Bank Dunia: Negara Berkembang Hadapi Peningkatan Risiko Kerentanan Finansial
SinPo.id - Bank Dunia menyebut negara-negara berkembang menghadapi peningkatan risiko kerentanan finansial yang disebabkan oleh krisis COVID-19 dan utang yang tidak transparan.
Hal itu diungkapkan Bank Dunia dalam sebuah laporan pada Selasa (15/2), sembari mendesak para pembuat kebijakan untuk berfokus pada penciptaan sektor keuangan yang lebih sehat.
"Risiko mungkin tersembunyi" karena neraca rumah tangga, bisnis, bank, dan pemerintah saling berkaitan erat, menurut Laporan Pembangunan Dunia 2022: Keuangan untuk Pemulihan yang Merata.
Tingginya tingkat pinjaman bermasalah (non-performing loan) serta utang tersembunyi mengganggu akses ke kredit, dan "secara tidak proporsional" mengurangi akses keuangan untuk rumah tangga berpenghasilan rendah dan usaha kecil, papar laporan tersebut.
"Risikonya adalah inflasi krisis ekonomi dan suku bunga yang lebih tinggi akan menyebar akibat kerentanan finansial," kata Presiden Grup Bank Dunia David Malpass.

(CUPLIKAN SET DATA):
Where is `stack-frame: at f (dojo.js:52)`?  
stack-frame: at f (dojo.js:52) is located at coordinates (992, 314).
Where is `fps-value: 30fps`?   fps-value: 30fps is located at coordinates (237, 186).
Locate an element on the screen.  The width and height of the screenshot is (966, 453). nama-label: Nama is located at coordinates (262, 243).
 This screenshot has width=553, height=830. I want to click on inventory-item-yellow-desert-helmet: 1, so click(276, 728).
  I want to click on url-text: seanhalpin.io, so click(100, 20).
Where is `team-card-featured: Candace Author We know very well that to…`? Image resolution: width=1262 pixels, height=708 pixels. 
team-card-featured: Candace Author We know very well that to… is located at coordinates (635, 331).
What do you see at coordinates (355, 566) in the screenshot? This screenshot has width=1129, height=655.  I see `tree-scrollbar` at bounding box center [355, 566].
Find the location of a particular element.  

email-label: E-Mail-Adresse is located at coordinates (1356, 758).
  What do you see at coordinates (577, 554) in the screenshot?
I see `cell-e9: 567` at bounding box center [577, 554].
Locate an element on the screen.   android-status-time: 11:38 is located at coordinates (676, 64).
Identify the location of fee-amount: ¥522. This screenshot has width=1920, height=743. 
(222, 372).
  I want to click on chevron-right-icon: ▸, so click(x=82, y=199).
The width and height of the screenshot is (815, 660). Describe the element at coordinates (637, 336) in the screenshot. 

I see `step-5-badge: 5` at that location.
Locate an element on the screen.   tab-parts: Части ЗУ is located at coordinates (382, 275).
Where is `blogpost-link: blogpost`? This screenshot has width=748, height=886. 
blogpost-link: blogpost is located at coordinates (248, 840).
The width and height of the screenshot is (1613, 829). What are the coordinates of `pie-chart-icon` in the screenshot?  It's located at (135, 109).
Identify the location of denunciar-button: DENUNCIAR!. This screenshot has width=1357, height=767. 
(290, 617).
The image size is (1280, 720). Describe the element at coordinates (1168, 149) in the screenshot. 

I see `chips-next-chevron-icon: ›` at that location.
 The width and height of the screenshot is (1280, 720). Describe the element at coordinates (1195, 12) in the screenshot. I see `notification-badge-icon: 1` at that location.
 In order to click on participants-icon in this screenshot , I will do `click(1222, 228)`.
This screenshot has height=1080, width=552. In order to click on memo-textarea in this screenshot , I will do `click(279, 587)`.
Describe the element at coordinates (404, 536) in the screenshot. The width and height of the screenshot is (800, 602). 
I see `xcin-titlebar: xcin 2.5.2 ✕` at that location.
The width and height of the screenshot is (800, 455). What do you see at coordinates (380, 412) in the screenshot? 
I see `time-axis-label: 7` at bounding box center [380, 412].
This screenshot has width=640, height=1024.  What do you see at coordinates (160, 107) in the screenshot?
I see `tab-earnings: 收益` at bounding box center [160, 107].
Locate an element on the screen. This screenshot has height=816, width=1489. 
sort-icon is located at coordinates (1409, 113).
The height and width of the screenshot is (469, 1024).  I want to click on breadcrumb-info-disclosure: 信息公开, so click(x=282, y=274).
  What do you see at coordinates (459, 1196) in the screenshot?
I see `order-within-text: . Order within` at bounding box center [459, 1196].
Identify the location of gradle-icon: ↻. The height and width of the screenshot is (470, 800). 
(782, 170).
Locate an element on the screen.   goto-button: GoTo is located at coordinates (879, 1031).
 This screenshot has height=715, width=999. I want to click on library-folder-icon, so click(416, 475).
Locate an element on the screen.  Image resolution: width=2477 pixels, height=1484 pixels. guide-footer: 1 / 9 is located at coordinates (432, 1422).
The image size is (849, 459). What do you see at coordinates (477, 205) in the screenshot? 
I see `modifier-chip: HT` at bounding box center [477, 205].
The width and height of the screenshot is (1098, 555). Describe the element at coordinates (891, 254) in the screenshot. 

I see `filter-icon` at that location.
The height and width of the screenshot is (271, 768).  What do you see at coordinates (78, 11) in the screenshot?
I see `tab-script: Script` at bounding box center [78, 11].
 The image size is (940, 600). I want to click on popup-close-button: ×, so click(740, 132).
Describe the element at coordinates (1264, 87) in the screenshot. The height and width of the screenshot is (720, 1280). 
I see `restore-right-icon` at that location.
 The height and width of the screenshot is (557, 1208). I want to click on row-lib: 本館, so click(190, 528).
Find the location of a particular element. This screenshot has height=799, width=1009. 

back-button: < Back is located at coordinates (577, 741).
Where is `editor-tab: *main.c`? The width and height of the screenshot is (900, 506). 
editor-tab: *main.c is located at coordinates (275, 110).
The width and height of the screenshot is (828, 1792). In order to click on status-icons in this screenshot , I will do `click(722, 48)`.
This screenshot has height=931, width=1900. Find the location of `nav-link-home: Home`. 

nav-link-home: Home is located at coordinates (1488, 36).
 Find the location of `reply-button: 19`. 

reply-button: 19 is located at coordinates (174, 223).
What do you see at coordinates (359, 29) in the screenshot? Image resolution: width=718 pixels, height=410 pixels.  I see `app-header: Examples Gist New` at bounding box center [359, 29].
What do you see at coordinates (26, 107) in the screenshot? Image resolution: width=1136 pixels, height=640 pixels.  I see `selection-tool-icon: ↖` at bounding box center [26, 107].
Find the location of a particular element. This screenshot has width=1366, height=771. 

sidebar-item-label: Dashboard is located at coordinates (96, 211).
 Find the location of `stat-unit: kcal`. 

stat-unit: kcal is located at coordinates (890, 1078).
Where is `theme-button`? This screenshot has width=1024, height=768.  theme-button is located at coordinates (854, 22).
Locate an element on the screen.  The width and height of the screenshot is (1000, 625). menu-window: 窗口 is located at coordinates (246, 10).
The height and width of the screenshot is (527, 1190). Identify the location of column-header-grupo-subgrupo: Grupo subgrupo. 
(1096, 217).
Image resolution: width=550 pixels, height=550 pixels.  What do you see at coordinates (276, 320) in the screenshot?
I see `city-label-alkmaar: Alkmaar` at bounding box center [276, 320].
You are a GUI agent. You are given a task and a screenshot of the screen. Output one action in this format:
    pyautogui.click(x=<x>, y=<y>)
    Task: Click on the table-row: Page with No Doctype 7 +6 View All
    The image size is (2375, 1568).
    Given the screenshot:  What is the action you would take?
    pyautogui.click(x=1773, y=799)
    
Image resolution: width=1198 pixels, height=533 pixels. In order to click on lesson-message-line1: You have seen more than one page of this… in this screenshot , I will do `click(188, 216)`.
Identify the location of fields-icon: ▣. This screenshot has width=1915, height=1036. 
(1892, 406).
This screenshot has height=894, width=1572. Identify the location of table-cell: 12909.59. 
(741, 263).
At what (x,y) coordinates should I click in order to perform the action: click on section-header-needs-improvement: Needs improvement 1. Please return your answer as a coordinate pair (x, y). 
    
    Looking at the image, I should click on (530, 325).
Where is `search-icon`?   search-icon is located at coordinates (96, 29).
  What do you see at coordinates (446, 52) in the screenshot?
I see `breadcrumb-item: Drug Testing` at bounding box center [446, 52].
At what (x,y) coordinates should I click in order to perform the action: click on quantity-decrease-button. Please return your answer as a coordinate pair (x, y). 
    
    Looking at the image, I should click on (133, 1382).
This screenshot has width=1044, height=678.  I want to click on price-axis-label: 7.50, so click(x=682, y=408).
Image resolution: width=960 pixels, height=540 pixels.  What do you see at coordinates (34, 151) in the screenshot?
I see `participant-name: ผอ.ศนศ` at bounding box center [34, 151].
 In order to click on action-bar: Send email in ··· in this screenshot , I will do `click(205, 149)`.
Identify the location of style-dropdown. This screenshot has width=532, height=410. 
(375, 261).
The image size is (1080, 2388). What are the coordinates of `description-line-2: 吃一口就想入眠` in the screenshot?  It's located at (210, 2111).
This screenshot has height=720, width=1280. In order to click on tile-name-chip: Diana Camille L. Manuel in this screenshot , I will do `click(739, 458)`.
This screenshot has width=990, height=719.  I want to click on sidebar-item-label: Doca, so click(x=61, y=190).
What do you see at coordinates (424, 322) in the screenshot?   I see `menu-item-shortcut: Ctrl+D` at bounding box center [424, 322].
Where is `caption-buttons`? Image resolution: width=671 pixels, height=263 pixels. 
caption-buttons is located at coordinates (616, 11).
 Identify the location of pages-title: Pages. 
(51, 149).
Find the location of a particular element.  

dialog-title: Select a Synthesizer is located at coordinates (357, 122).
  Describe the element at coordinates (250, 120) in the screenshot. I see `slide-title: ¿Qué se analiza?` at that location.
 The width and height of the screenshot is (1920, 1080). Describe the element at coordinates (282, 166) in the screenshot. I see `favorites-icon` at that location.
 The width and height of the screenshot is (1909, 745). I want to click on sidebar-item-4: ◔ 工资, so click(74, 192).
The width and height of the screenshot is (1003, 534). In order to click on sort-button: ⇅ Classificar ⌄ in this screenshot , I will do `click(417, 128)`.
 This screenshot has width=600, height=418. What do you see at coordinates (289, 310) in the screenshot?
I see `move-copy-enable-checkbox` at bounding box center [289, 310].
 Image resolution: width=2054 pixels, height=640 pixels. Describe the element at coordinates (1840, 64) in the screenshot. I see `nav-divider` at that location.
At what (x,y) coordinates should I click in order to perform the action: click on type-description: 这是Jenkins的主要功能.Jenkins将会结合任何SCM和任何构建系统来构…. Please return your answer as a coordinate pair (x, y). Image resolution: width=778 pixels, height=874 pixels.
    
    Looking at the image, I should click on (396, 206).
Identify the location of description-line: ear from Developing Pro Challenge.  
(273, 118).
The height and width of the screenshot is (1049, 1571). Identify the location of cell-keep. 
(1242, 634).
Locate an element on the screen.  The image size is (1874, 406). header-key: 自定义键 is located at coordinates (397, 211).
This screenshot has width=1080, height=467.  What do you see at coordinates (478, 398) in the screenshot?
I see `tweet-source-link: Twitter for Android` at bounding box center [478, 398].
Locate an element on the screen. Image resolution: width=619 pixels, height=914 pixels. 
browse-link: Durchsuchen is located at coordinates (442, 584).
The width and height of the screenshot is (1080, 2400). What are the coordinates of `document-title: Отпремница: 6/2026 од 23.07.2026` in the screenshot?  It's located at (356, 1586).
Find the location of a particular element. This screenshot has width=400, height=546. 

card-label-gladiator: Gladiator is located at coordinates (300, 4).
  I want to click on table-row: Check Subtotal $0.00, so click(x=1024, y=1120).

(BAGIAN LATIHAN):
1. Apa judul laporan Bank Dunia yang dikutip dalam berita tentang kerentanan finansial negara berkembang?
2. Teruskan berita tentang kerentanan finansial negara berkembang, dimulai tepat setelah kutipan pernyataan David Malpass.

(JAWABAN TIAP TUGAS):
1. Laporan Pembangunan Dunia 2022: Keuangan untuk Pemulihan yang Merata.

2.
"Kondisi keuangan global yang lebih ketat dan pasar utang domestik yang dangkal di banyak negara berkembang menekan investasi swasta dan menghambat pemulihan."
Kepala Bank Dunia itu mengatakan sangat penting untuk mengupayakan akses secara luas terhadap kredit dan alokasi modal yang berorientasi pada pertumbuhan.
"Ini akan memungkinkan perusahaan yang lebih kecil dan lebih dinamis, serta sektor dengan potensi pertumbuhan yang lebih tinggi, untuk berinvestasi dan menciptakan lapangan kerja," ujarnya.
Survei bisnis di negara-negara berkembang selama pandemi menemukan bahwa 46 persen diperkirakan akan menunggak, papar laporan itu, sembari memperingatkan bahwa ancaman gagal bayar utang (default) saat ini dapat "meningkat tajam," dan utang swasta dapat dengan cepat menjadi utang publik, saat pemerintah memberikan dukungan.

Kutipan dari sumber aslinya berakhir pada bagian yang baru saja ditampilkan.